John Dwyer e i suoi, invece, cercano di mandarti su un altro piano dell’esistenza tramite i rilasci di tensione: tirano le minelle garage come hanno sempre fatto, certo, ma sanno anche benissimo quando entrare in groove e tirare avanti minuti e minuti i loro pezzi prima di farli riesplodere—e quindi far riempire di sabbia le scarpe e le bocche del loro pubblico, impegnato in una serie di crowdsurfing da fare invidia a un concerto degli Hatebreed.

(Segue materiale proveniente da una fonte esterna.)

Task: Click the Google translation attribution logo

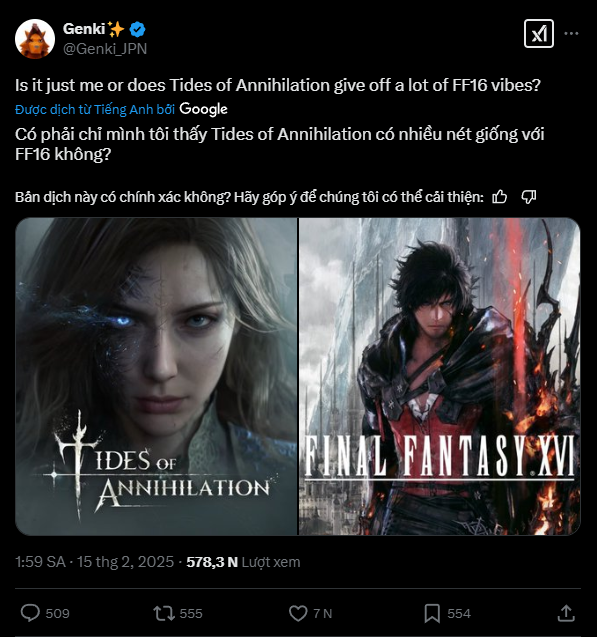Action: pyautogui.click(x=203, y=109)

L’atmosfera di Beaches Brew è unica, in Italia. Siamo un paese in cui “festival” è mettere delle band su un palco in un posto non accogliente per qualche giorno di fila, siamo invitati ad andarcene subito appena l’headliner è finito, il parcheggio costa decine di euro e nessuno ha davvero voglia di conoscere cose e persone che non conosce. Sulla spiaggia di Marina di Ravenna, invece, potete tranquillamente essere approcciati da tedeschi brilli a metà pomeriggio che vi offrono una Moretti, giocare a Twister sulla sabbia e vincere cose, conoscere i musicisti che suonano semplicemente camminando verso di loro. È una risorsa preziosa, molto più di quanto possiamo immaginare.